Ostuni sfortunato e sconfitto 3-1 dall’Aradeo, malcontento per la gestione della gara da parte della terna arbitrale. Lo sfogo del presidente Antonio Molentino.

di Alessio Casarano

L’Ostuni Calcio del presidente Antonio Molentino perde 3-1 in casa dell’Aradeo. I gialloblù però recriminano diverse irregolarità che si sono verificate prima, dopo e durante il match. Nel primo tempo le formazioni si studiano a centro campo, pochissime le azioni annotate sul nostro taccuino. Al 8’ cross dalla destra di De Razza che rende pericoloso Previderio che manda fuori da buona posizione. Al 42’ De Vito si rende pericoloso superando tre difensori gialloblù, ma il suo tiro è poco preciso.

Nella ripresa l’Aradeo riparte e cerca la strada del vantaggio che non si concretizza in due azioni, all’8’ e al 10’ con De Razza che va vicino al goal. Al 12’ Ostuni spreca con Tiadiane un ottimo pallone, Satalino in contropiede serve l’attaccante l’ivoriano che tutto solo centra in pieno il portiere di casa. Al 14’ il primo episodio a sfavore della formazione dell’Ostuni, Cristofaro viene ammonito per la seconda volta per un fallo insistente ed i gialloblù restano in 10 uomini, pochi minuti dopo batti e ribatti nell’area difesa da Quartulli e De Razza ne approfitta per infliggere la prima rete del match 1-0.

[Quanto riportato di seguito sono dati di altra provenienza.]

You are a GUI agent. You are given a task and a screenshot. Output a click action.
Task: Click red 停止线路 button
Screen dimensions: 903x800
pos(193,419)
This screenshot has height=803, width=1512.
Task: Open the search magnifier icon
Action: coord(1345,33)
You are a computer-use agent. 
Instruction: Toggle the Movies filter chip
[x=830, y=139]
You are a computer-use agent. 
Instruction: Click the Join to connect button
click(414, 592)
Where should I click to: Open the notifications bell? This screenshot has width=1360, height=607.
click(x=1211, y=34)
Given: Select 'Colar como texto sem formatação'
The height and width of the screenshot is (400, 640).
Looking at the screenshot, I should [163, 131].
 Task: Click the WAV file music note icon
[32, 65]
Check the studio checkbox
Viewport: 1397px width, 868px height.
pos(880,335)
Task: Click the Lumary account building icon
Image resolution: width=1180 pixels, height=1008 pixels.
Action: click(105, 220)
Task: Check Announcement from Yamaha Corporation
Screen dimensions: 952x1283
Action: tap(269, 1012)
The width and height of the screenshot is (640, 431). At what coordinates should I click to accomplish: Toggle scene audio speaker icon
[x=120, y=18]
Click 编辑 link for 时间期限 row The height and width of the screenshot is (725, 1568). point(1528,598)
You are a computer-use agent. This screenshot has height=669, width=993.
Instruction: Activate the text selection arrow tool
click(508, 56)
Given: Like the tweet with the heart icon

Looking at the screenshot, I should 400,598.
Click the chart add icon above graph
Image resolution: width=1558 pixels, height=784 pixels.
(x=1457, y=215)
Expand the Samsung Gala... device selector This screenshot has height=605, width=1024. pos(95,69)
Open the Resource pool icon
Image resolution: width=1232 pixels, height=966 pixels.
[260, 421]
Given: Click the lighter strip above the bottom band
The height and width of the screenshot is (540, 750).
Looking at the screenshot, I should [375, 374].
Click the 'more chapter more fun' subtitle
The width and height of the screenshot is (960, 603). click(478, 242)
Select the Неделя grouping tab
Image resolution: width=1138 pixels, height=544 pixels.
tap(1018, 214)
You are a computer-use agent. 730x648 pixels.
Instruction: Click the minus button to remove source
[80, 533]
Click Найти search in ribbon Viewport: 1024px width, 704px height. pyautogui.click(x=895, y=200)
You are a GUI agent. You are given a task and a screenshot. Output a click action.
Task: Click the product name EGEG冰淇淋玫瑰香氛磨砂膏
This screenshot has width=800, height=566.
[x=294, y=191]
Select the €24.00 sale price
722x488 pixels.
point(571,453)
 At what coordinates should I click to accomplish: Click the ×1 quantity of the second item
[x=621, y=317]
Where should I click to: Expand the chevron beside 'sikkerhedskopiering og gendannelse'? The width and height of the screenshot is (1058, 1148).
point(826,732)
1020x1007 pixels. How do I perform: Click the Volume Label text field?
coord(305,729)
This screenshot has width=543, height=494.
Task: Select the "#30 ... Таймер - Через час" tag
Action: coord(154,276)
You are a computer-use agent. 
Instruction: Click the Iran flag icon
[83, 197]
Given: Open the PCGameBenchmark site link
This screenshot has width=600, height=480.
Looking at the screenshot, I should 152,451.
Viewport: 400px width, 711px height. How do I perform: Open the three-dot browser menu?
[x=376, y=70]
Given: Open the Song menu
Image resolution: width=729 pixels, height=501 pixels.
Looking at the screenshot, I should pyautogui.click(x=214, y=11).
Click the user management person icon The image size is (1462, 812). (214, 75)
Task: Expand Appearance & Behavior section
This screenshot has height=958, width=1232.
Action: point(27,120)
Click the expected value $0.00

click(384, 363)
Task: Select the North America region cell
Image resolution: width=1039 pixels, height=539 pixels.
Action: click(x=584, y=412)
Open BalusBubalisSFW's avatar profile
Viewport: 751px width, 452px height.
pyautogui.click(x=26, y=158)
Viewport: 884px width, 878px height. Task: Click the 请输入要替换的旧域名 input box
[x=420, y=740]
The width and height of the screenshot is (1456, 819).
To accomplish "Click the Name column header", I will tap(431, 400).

L’Ostuni in inferiorità numerica ci crede e al 29’ raggiunge il pareggio, Minenna svirgola e ne approfitta Fonte che mette dentro per l’1-1. Azione simile al 39’ da parte dell’Aradeo, De Vito colpisce male la sfera e Dimitri mette dentro con la punta del piede l’2-1. Al 42’ i padroni di casa approfittano di un contropiede ed un errore difensivo per mettere a segno il 3-1 con Migali. Il match termina praticamente qui, l’Ostuni rimedia una sconfitta tra i fischi del pubblico di fede gialloblù per l’arbitraggio scorretto ed imparziale. Nel finale ai nostri microfoni lo sfogo del presidente Antonio Molentino. Qui risultati e classifica.

La Dichiarazione

Dichiarazione del Presidente Antonio Molentino

“In qualità di presidente e proprietario dell’ASD OSTUNI 1945, è giunto il momento di alzare la voce e dire basta.  È mia ferma decisione di ritirare la squadra dal campionato perché, dopo quasi due anni di torti e diseguaglianze, non è più possibile andare avanti. Se la mia società non dovesse trovare udienza presso gli organi federali e presso gli organi di Polizia, magistratura compresa, non disputeremo più nemmeno un allenamento.

Ho subito danni economici innumerevoli e non posso più continuare così.  In occasione della partita Ostuni – Tricase, fui convocato dal questore perché dovevo provvedere a mettere in sicurezza il Comunale di Ostuni. Dovetti far lavorare, notte e giorno, tre persone per ripulire anche il più lontano cm quadrato dell’intera struttura. La Polizia fece 5 sopralluoghi, fui costretto a pagare 4 bagni chimici. Il giorno della partita c’erano 60 poliziotti, finanzieri, carabinieri e vigili urbani.  Lo scorso anno, per arcane ragioni, ho avuto lo stadio chiuso per 7 mesi. Ricevo controlli e sopralluoghi ogni mese.

A fronte di tutto ciò, il resto dei miei avversari viaggia in un’altra dimensione ed in un altro mondo. Ogni santa domenica, andiamo in strutture prive di ogni requisito legale, non troviamo traccia di un poliziotto e/o carabiniere. Io, presidente, per evitare multe devo litigare con i miei tifosi ed impedire loro di gettare sul terreno di gioco le centinaia di sassi e pietre disseminate in tutti gli stadi. Non si vede un carabiniere, non esiste un bagno, non ci sono porte d’ingresso.  È evidente che ci sono due pesi e due misure. Io e la mia squadra diamo fastidio a tutti. Io sono odiato ed inviso da tutti, parte di Ostuni compresa.

A fronte di tutto ciò, se l’ASD OSTUNI 1945 subirà una sola sanzione economica per la partita Atletico Aradeo – Ostuni 1945, io ritirerò la squadra. Evitate di scrivermi e telefonarmi. Adirò le competenti autorità ed, in caso di mancato accoglimento dei nostri ricorsi, il nostro campionato finirà qui. Abbiamo sempre rispettato le regole ed oggi, pretendiamo il rispetto delle regole da tutti gli altri”.